---- SELECTION

Once in transition, I put myself on autopilot.  Do what you do before a race and don’t think about it.  Everything was set up.  Check the boxes, Liz.  Vaseline in the shoes.  Salt tabs in the Bento Box.  Visor.  Helmet.  Then, I stood in line for over 30 minutes for the porta-potty.  Meanwhile, I watched as people lined up for the practice swim.  Time was wasting.

When an ambulance didn’t show up to monitor the practice swim, they cancelled it.  All of a sudden, things moved even quicker.  I finally made it through the porta-potty line.  Threw on my wetsuit and got into the corral for self seeding.  Two choices:  27 minutes and under or under 30 minutes.  I went somewhere in between.  The gun went off and the rolling start began.

30 seconds later, I was running into the water.  With no warm up and what felt like cold water, I felt panicky.  It took me a few hundred yards to settle down and find rhythm.  But once I found my rhythm, I kept veering right.  And then I realized I forget the most important thing when swim racing – previewing the course!  I had no idea where I was swimming – the buoys, the turns.  The orange turn buoys turned into orange sighting buoys.  The shore wasn’t getting any closer.  I was still veering right.  I felt like I was in the water for well over 30 minutes but looking around noticed very few pink caps.  Hmmmm….

I didn’t wear a watch in the water and I had no idea where I emerged other than having a feeling of not having a great swim.  Lake Monona is usually slow for everyone.  It’s just the swim – move forward and get going.  A quick transition and on to the bike course.

The bike starts out on the bike path.  I knew from doing IM Wisconsin that the bike path is the worst part of the course – narrow, bumpy and slow going.  All of a sudden, I hit a bump and (for the second time in 20 years of racing!) launched a bottle.  I don’t drink what’s on course so I had to stop, dismount my bike and run back.  In that time, Jen Harrison passed me asking if I was ok.  It was at that moment that I realized I wasn’t just ok – I was doing ok!  Jen is a great swimmer and I knew if I beat her out of transition, I had a competitive swim.  What turned into a negative (bottle dropping) turned into a positive for position – now let’s get racing.

--------
---- MATERIAL SUPPLIED

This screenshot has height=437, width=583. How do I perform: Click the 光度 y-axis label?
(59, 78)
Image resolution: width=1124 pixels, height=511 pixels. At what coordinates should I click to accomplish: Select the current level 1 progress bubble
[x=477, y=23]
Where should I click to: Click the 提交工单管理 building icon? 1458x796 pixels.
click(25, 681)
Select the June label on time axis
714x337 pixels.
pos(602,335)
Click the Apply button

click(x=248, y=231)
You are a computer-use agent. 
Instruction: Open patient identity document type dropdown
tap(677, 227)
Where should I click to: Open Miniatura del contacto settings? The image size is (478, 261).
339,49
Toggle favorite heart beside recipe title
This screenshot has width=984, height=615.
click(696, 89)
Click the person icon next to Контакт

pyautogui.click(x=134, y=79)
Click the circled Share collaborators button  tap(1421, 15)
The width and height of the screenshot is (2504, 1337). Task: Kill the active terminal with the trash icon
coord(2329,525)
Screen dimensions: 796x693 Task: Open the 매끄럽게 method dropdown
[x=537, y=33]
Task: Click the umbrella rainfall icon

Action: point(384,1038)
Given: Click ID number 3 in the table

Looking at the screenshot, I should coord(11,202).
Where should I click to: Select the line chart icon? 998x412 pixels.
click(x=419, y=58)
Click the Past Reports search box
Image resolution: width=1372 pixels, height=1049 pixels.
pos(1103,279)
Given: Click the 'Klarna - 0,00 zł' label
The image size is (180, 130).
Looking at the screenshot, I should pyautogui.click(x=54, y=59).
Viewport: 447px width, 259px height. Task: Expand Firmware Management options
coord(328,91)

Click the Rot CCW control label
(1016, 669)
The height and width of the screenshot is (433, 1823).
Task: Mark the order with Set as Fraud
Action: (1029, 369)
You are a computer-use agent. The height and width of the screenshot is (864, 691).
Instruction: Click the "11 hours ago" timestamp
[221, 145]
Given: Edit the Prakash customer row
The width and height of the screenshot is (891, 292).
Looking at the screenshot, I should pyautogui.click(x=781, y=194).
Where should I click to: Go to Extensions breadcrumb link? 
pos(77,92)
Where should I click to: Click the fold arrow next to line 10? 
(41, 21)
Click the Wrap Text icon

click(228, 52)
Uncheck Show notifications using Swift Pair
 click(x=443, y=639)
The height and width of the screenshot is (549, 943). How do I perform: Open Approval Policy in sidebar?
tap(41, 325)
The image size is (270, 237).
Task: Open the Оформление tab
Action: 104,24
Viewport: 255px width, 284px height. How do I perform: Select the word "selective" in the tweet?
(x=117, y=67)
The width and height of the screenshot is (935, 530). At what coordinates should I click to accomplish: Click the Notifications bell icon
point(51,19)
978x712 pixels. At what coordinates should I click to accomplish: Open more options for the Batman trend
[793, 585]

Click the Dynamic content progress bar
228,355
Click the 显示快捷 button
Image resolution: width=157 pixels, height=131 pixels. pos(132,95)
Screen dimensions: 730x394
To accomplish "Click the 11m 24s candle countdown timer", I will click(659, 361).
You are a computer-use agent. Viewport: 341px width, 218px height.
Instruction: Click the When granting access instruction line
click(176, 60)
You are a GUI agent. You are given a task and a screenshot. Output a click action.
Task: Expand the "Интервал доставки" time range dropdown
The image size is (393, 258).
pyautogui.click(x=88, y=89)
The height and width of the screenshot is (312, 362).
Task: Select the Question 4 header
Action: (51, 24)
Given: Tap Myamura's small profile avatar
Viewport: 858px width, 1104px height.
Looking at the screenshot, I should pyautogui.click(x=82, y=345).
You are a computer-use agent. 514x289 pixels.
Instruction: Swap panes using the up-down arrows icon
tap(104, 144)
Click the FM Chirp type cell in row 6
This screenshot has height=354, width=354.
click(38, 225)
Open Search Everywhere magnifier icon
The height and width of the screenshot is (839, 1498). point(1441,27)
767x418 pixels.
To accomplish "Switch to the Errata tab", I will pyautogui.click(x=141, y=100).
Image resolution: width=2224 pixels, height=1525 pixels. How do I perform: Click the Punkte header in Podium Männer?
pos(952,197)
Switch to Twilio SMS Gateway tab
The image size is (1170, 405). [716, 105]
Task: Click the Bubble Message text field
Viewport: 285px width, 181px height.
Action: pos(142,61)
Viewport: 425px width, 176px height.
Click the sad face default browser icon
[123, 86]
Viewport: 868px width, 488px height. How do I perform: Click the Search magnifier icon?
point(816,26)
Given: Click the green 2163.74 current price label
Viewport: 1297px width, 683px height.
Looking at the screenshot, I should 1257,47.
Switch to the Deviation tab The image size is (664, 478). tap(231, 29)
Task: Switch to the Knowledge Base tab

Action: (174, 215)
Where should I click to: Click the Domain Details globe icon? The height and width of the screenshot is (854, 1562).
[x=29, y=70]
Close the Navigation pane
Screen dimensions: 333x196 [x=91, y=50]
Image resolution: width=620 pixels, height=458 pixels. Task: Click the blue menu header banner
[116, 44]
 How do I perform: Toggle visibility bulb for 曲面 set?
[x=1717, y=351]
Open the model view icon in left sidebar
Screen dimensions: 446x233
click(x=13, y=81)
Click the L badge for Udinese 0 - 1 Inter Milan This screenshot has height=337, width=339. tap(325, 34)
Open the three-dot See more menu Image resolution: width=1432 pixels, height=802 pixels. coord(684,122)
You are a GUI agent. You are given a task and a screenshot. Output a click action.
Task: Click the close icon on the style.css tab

--------

WORK TO COMPLETE
a) Why did the writer conclude, when Jen Harrison passed on the bike path, that the race was going well? Answer in one to three sentences, drawing on the race report.
b) Please lay out the entries from the line with "Viewport: 255px width, 284px" up to and including the line with "Image resolution: width=157" as a two-column CSV, with the columns request and answer and one row per entry. Put each field in quotes, and turn any line breaks into spaces.

ANSWERS FOR THIS EXERCISE
a) Jen Harrison is a great swimmer, and the writer knew that beating her out of transition meant having had a competitive swim. Since Jen only caught up on the bike path, the writer realized they had come out of the water ahead of her.

b)
request,answer
"Viewport: 255px width, 284px height. How do I perform: Select the word ""selective"" in the tweet?","(x=117, y=67)"
"The width and height of the screenshot is (935, 530). At what coordinates should I click to accomplish: Click the Notifications bell icon","point(51,19)"
"978x712 pixels. At what coordinates should I click to accomplish: Open more options for the Batman trend","[793, 585]"
"Click the Dynamic content progress bar","228,355"
"Click the 显示快捷 button","Image resolution: width=157 pixels, height=131 pixels. pos(132,95)"